De igual modo, «não se confunde a insuficiência de fundamentação a que se refere o artigo 374º, nº 2, para que remete o artigo 379º, alínea a), ambos do Código de Processo Penal, com a insuficiência para a decisão da matéria de facto provada, mencionada na alínea a) do nº 2 do artigo 410º do mesmo Código» [Ac. do STJ de 8/6/1994 (in BMJ nº 438, p. 184)], [Cfr., no sentido de que, «se a sentença não se pronunciar sobre factos essenciais descritos na acusação, tal omissão de pronúncia envolve nulidade de sentença (artigos 374º numero 2 e 379º alínea a) do Código de Processo Penal), mais do que o vício da alínea a) do numero 2 do artigo 410º do mesmo diploma: insuficiência para a decisão da matéria de facto provada», sendo que «o conhecimento das causas da nulidade da sentença precede a averiguação da existência dos vícios indicados no número 2 do artigo 410º do Código de Processo Penal, pois, considerada nula a sentença, perderá interesse apurar a suposta existência desses vícios», o Ac. da Rel. do Porto de 22/1/1992, proferido no Proc. nº 9150789 e relatado pelo então Desembargador CASTRO RIBEIRO (cujo sumário pode ser consultado no site htpp//www.dgsi.pt)]. …”.
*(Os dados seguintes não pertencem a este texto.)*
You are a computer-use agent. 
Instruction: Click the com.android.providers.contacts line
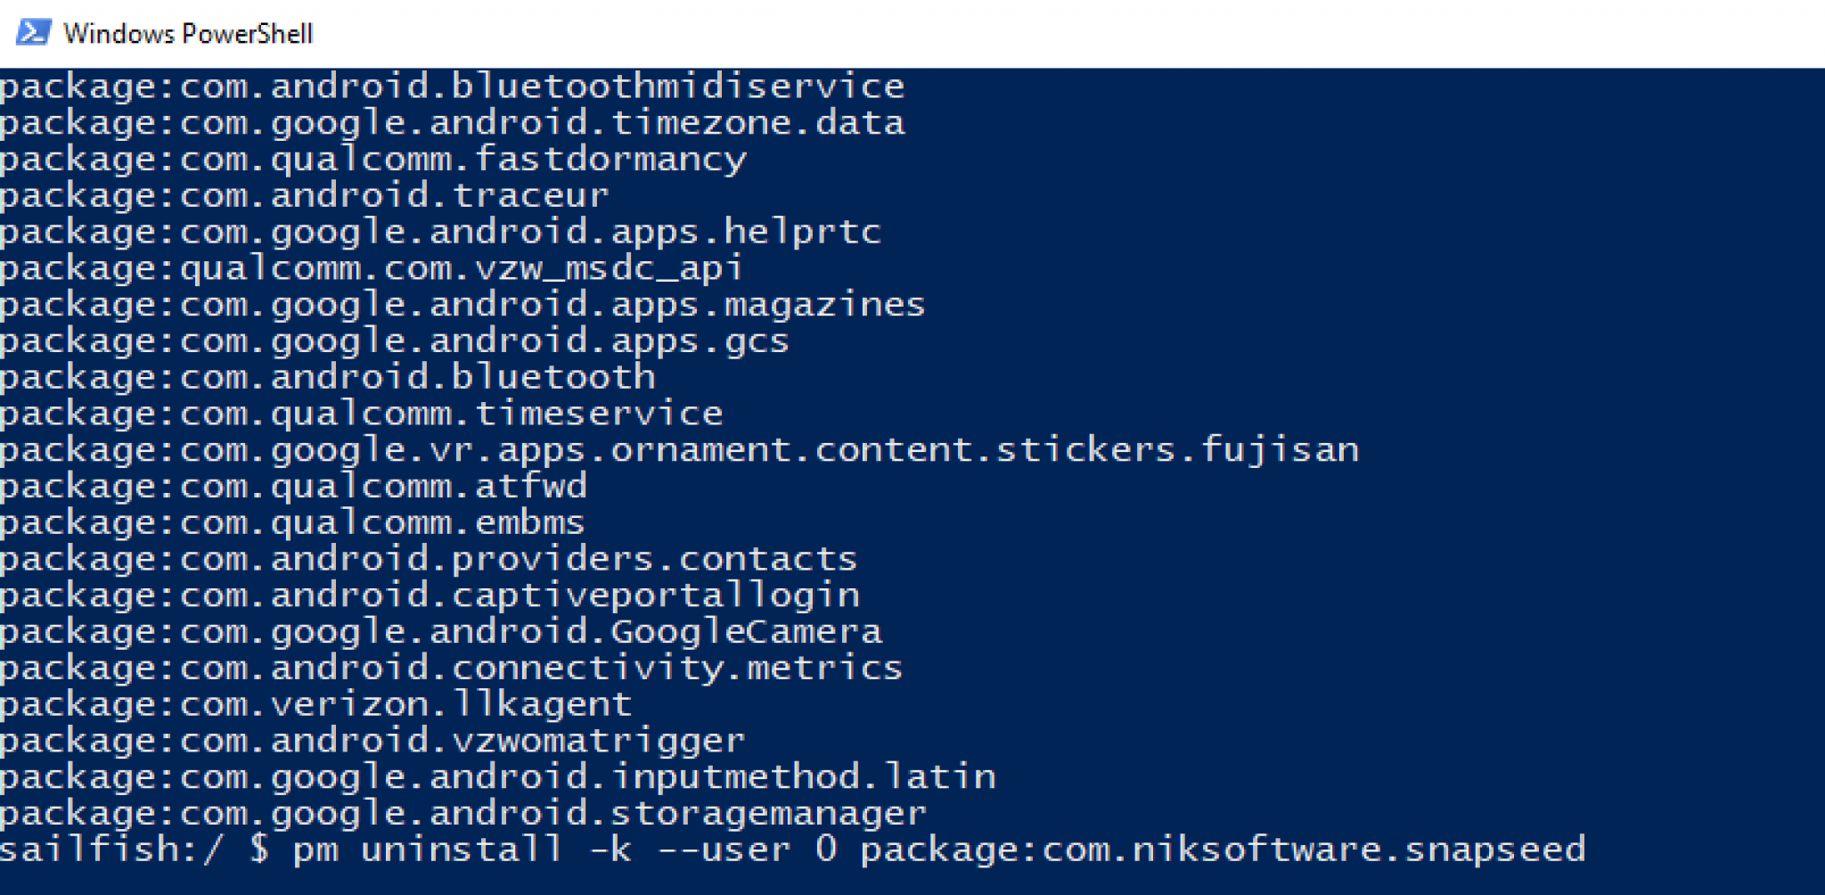point(428,559)
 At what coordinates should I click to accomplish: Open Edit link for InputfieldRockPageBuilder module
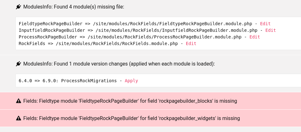(x=270, y=30)
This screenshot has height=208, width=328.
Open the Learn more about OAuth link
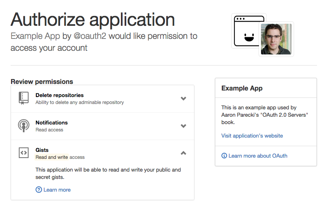click(x=258, y=156)

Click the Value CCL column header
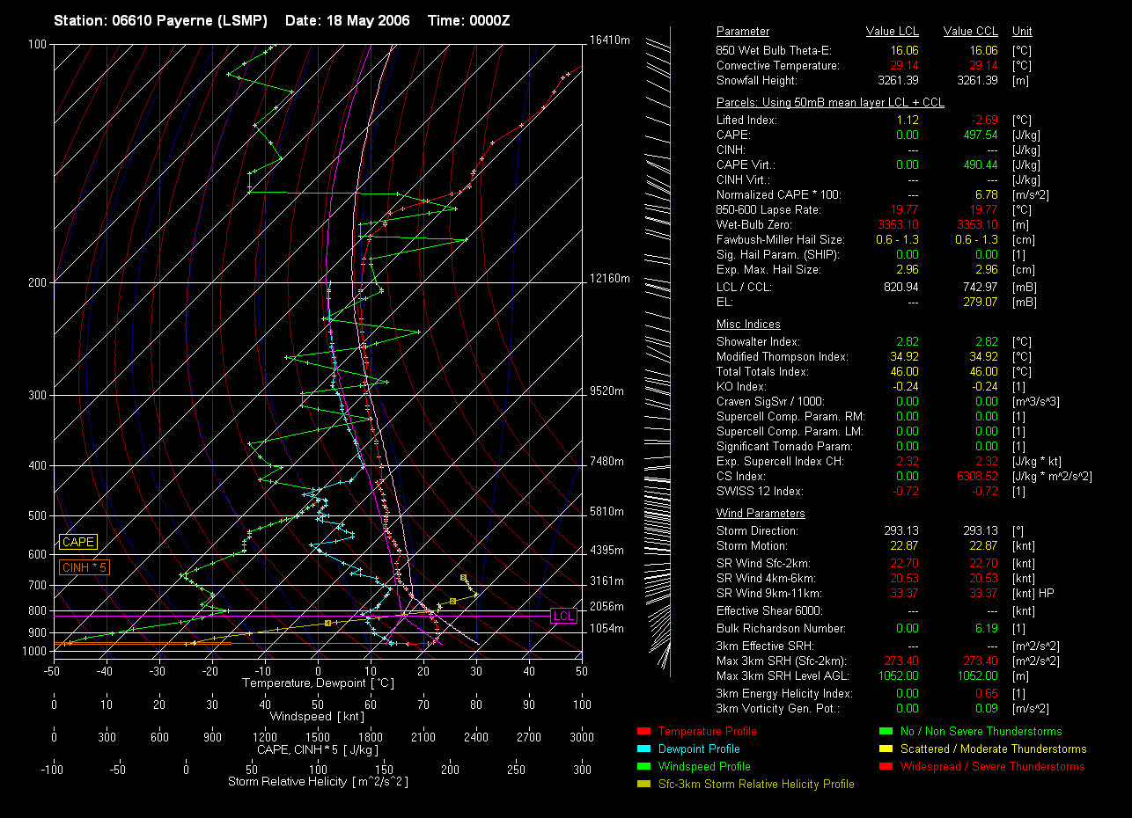[x=970, y=32]
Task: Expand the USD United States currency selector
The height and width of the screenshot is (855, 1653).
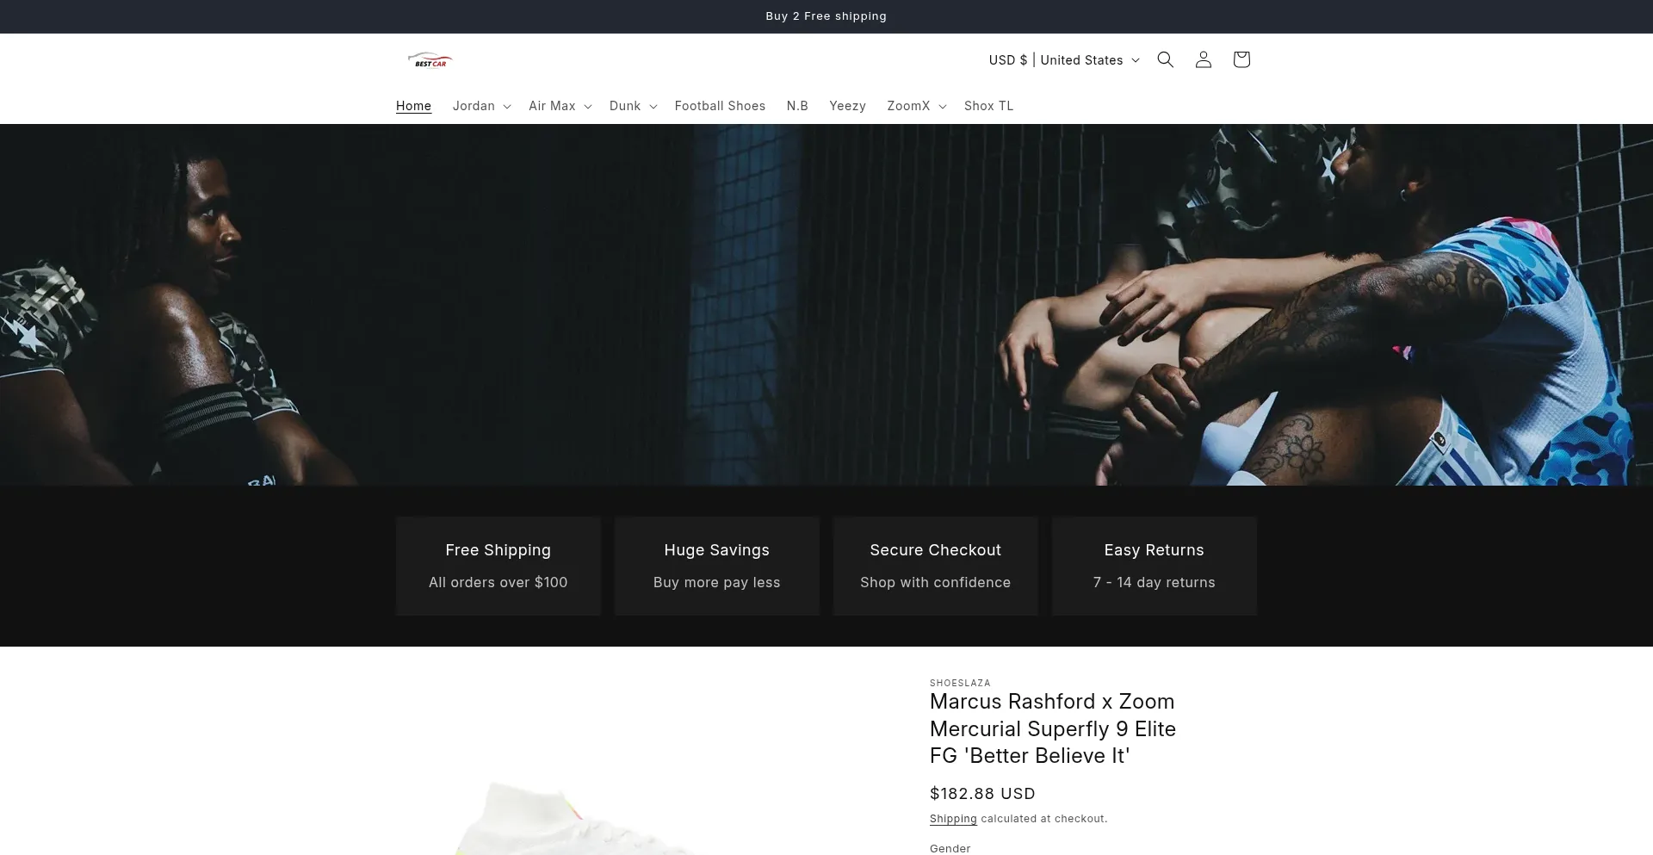Action: (x=1063, y=60)
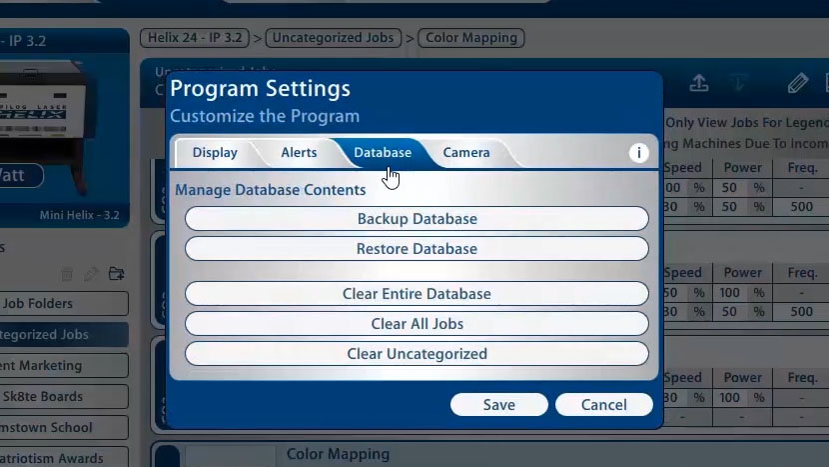Save the program settings
Image resolution: width=829 pixels, height=467 pixels.
[x=498, y=405]
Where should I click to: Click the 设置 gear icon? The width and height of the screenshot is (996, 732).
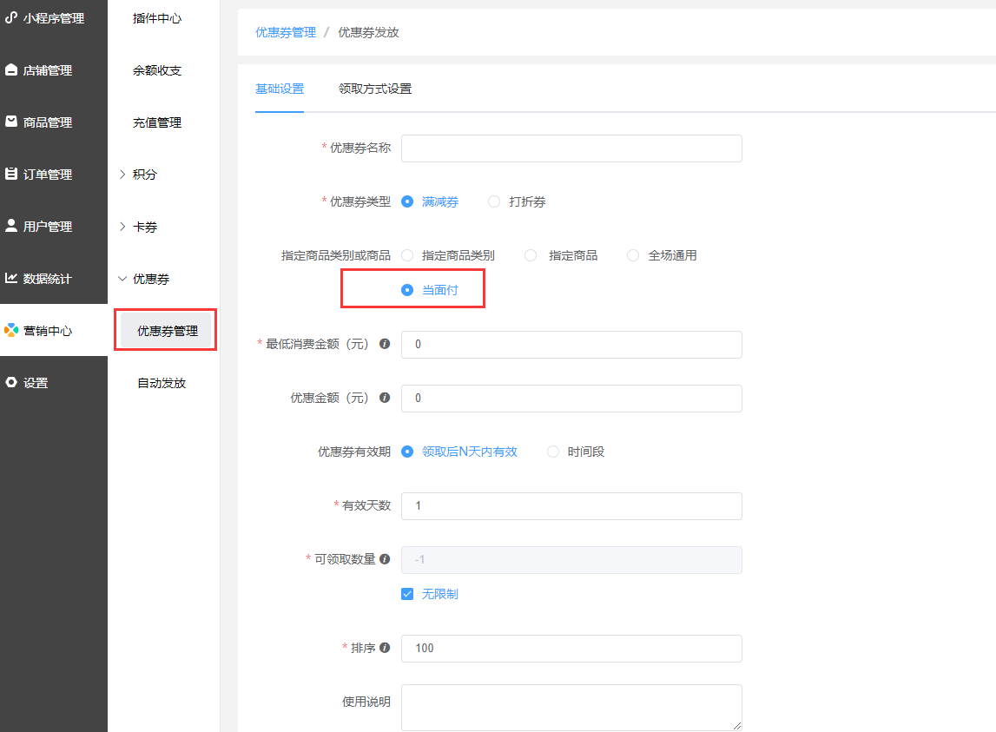coord(11,383)
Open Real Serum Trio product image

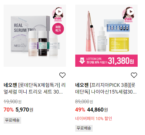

[28] Nesse sentido, vejam-se os acórdãos do STJ de 21/06/2007, relatado por Simas Santos, no proc. 07P2268, in www.dgsi.pt, do qual citamos: “…A insuficiência a que alude a al. a) do n.º 2 do art. 410.º do CPP decorre, pois, da circunstância de o tribunal não ter dado como provados ou não provados todos aqueles factos que, sendo relevantes para a decisão da causa, tenham sido alegados ou resultado da discussão, que constituam o objecto da discussão da causa. E dispõe o art. 339.º, n.º 4 do CPP, a propósito: (…) «a discussão da causa tem por objecto os factos alegados pela acusação e pela defesa e os que resultarem da prova produzida em audiência, bem como todas as soluções jurídicas pertinentes, independentemente da qualificação jurídica dos factos resultante da acusação ou da pronúncia(…)». …”, e de 29/03/2007, do mesmo relator, no proc. 07P339, in www,dgsi.pt, de cujo sumário citamos: “…4 – A insuficiência da matéria de facto a que se refere o n.º 2 do art. 410.º do CPP é um vício da matéria de facto e não da matéria de direito. Se se entende que a matéria de facto assente é insuficiente para afirmar a verificação de um determinado tipo de crime, então o que se pretende é afirmar a existência de um erro típico de direito: o erro e subsunção dos factos ao direito. …”.»